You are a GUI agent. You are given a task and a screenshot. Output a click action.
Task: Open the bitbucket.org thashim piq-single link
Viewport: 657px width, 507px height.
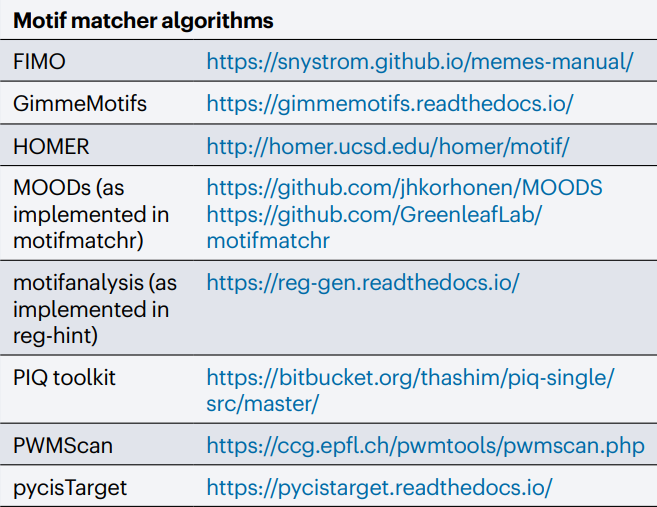pyautogui.click(x=410, y=378)
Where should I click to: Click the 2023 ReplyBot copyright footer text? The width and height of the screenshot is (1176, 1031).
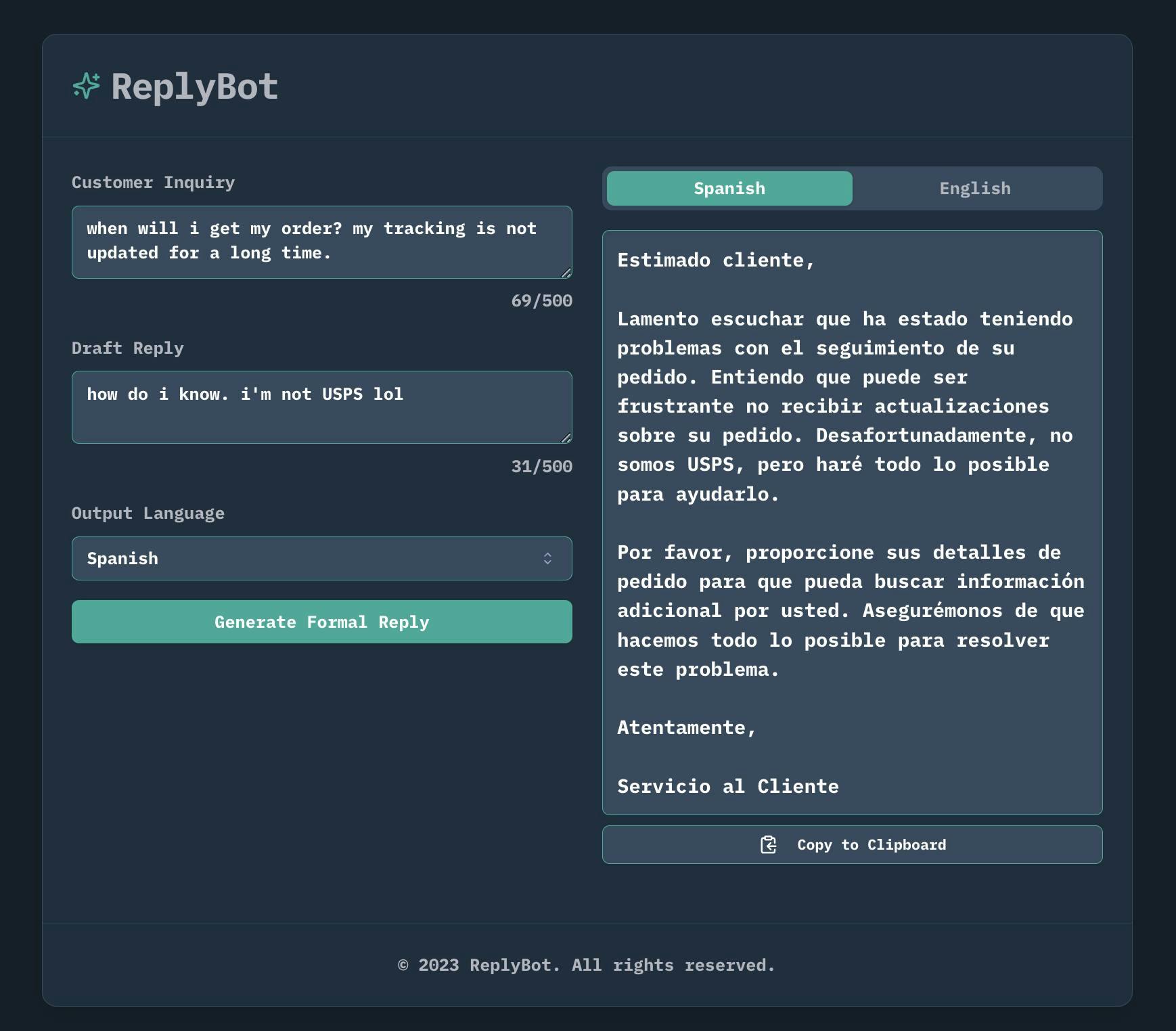pyautogui.click(x=586, y=965)
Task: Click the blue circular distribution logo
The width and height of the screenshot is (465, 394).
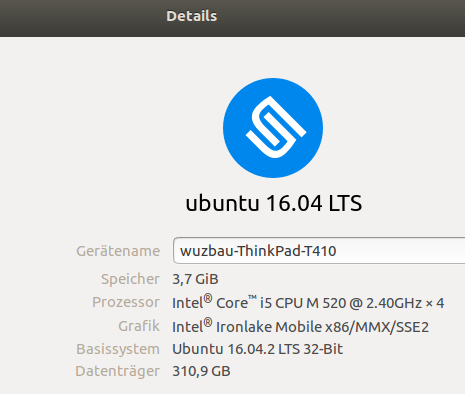Action: [x=273, y=128]
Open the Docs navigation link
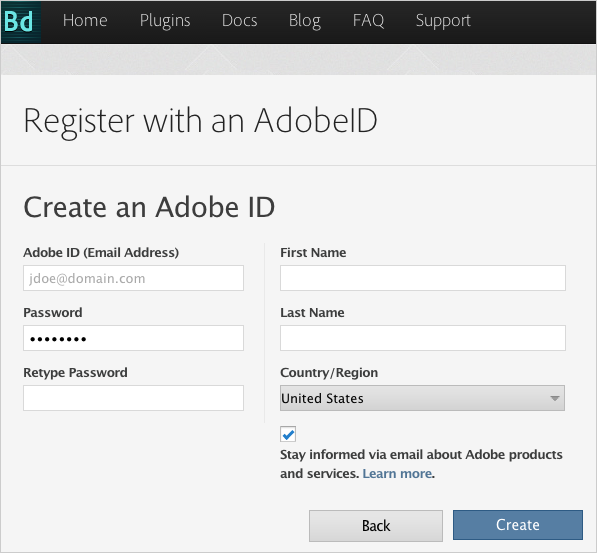Image resolution: width=597 pixels, height=553 pixels. pyautogui.click(x=239, y=21)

::::::::::

TASK GOAL: Reproduce every record above exactly, omitting the pictures.

ANSWER TO THE EXERCISE:
You are a GUI agent. You are given a task and a screenshot. Output a click action.
Task: Open the bitbucket.org thashim piq-single link
Viewport: 657px width, 507px height.
pyautogui.click(x=410, y=378)
Where should I click to: Click the 2023 ReplyBot copyright footer text? The width and height of the screenshot is (1176, 1031).
pyautogui.click(x=586, y=965)
Task: Click the blue circular distribution logo
The width and height of the screenshot is (465, 394).
Action: [x=273, y=128]
Open the Docs navigation link
Image resolution: width=597 pixels, height=553 pixels. pyautogui.click(x=239, y=21)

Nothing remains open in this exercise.